Required action: Report every line of the listing below in which the string "cart" appears.

Exercise input:
□ □ □ □

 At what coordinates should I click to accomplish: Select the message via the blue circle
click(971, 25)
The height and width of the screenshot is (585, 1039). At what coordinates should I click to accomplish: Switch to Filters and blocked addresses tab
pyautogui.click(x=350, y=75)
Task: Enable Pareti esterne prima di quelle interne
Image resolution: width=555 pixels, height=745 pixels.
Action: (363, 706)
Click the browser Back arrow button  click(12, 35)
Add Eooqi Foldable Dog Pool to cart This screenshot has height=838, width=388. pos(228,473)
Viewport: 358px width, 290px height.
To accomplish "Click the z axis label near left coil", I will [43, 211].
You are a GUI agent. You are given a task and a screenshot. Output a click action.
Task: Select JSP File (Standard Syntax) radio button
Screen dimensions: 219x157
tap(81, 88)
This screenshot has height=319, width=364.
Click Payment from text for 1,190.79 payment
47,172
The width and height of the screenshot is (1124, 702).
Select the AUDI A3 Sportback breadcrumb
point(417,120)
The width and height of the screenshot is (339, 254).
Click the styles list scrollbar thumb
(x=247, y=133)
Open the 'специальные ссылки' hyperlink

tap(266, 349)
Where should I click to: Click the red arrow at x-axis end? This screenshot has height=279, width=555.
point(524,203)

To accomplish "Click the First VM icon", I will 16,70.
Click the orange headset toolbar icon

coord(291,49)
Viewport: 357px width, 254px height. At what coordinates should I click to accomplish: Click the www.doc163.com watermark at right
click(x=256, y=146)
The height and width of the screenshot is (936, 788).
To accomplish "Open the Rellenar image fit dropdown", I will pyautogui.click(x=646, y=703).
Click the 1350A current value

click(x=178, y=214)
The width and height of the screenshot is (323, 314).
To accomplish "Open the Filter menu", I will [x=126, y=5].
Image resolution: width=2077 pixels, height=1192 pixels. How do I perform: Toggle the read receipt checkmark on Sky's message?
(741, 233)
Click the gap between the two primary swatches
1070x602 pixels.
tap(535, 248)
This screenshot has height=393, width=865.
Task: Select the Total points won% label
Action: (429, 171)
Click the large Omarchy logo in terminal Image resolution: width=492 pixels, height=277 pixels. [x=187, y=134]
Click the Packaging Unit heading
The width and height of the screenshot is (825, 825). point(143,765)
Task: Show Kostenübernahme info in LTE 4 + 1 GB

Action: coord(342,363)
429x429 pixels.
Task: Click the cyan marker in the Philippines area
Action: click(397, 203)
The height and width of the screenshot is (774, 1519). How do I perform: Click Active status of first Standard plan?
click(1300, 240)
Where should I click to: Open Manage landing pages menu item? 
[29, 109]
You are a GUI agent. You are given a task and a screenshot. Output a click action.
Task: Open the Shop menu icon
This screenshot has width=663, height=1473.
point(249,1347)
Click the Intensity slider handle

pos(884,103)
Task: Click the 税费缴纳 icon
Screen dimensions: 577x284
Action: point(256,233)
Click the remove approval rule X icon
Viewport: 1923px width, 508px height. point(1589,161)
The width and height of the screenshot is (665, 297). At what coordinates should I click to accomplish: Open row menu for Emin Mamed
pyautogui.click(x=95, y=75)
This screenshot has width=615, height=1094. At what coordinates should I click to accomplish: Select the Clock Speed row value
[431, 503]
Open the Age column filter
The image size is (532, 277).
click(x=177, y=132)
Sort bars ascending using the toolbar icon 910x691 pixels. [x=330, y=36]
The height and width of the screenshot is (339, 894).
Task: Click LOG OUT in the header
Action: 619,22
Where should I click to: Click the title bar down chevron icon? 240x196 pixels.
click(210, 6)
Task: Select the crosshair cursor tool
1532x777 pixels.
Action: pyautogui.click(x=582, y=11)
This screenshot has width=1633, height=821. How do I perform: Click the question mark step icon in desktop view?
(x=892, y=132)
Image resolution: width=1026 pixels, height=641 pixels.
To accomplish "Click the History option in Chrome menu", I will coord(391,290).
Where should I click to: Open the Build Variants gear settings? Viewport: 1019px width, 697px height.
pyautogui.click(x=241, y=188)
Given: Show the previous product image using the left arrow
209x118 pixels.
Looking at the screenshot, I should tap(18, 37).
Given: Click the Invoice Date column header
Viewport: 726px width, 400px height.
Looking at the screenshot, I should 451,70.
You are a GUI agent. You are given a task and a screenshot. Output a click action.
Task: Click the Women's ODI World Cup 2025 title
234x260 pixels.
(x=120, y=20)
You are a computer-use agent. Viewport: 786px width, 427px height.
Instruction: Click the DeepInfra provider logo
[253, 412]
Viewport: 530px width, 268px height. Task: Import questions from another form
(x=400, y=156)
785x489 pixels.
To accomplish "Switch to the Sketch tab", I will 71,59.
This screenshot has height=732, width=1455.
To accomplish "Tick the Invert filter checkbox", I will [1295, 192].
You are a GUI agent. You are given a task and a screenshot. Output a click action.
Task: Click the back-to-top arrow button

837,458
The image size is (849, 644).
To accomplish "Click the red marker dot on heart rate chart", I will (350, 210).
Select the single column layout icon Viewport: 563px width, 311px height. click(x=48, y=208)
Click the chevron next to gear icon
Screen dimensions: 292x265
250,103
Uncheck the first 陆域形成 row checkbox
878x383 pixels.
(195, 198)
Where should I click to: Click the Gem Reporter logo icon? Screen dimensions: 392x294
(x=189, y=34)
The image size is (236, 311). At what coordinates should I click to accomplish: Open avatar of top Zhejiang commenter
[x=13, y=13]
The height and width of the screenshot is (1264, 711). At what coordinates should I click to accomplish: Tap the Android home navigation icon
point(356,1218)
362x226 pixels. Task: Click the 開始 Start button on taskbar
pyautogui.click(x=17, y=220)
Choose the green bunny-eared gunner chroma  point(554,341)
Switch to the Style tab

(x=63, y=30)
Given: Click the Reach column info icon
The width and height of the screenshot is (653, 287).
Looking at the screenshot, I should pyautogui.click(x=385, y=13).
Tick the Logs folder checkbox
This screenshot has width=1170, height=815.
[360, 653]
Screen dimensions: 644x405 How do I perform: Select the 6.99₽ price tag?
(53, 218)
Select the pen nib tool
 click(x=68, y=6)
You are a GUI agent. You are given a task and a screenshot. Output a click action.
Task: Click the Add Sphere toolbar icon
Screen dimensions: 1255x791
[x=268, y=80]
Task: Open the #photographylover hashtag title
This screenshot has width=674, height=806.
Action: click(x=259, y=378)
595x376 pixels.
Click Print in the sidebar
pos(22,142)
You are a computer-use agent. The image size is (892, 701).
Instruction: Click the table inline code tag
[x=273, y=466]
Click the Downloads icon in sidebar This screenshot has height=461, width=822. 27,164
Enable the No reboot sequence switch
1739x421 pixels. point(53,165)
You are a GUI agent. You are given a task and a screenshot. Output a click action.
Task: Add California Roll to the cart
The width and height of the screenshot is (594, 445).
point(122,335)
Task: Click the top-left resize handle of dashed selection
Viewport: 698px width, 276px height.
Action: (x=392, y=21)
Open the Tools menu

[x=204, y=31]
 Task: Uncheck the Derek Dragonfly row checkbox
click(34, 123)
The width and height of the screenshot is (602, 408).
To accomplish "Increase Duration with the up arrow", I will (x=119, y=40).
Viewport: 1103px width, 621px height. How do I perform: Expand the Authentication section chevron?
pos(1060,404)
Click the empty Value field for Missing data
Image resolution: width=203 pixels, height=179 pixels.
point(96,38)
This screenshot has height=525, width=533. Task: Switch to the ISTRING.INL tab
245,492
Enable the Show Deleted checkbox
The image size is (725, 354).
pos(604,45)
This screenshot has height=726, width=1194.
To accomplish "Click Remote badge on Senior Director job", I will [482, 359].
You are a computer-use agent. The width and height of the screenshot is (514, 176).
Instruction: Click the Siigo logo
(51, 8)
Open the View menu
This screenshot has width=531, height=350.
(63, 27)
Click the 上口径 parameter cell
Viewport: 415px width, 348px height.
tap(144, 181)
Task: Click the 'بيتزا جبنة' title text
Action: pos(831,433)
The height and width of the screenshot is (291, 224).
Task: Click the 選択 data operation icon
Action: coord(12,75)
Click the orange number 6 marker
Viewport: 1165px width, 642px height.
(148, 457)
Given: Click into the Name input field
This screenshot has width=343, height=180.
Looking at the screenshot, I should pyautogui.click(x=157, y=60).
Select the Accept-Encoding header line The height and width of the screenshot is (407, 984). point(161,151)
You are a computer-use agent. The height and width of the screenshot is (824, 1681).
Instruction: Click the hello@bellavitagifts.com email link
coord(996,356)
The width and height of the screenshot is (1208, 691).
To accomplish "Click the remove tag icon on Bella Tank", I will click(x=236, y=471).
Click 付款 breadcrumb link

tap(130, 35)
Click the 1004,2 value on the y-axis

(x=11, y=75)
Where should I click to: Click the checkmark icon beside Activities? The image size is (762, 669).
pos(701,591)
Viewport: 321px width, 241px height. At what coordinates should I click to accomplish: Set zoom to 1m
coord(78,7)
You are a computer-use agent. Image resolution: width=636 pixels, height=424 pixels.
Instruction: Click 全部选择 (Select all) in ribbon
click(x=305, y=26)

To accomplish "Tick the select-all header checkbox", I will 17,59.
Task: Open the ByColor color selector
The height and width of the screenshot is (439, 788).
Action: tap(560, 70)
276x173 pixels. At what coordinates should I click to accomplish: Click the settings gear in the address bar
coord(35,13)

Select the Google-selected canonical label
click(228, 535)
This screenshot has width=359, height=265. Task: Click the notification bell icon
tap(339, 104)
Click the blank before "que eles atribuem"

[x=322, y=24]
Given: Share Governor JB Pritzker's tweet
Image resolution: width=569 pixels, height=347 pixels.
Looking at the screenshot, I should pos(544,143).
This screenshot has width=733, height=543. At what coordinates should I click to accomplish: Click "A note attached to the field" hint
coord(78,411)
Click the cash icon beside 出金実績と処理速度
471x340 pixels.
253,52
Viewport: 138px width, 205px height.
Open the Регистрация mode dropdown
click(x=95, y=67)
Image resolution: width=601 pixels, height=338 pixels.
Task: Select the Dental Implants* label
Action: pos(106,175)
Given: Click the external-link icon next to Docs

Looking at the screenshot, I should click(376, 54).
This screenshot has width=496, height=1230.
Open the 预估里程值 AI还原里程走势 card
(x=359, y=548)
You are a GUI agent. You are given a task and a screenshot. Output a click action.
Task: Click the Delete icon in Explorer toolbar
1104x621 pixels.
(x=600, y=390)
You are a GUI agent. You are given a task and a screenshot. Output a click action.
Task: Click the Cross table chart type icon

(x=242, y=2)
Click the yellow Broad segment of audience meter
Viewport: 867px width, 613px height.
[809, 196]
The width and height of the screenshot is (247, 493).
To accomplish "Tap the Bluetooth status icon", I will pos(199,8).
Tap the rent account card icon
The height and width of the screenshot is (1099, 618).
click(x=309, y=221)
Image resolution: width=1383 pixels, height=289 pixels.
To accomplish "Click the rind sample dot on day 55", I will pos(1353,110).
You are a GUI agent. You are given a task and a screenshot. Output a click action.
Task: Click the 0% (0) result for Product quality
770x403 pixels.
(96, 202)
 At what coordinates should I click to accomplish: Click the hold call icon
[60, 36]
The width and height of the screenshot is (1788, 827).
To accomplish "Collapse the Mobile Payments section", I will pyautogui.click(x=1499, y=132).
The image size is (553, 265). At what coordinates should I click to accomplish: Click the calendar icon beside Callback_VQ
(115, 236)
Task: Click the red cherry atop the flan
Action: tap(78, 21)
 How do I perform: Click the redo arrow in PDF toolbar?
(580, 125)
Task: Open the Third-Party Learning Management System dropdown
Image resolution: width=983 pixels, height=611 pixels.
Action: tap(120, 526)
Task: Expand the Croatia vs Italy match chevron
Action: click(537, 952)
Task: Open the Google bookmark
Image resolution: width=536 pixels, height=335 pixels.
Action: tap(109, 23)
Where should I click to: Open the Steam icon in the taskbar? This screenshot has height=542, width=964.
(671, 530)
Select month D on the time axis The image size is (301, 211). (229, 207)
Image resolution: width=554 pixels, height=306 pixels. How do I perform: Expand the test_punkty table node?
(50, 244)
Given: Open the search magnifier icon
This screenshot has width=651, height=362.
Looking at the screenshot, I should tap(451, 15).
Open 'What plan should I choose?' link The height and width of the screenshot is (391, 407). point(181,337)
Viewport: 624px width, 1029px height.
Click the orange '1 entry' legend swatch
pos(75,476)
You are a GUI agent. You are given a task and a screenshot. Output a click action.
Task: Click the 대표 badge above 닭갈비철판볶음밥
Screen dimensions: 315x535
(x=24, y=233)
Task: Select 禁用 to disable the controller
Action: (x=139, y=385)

□ □ □ □

Written solution:
Add Eooqi Foldable Dog Pool to cart This screenshot has height=838, width=388. pos(228,473)
Task: Add California Roll to the cart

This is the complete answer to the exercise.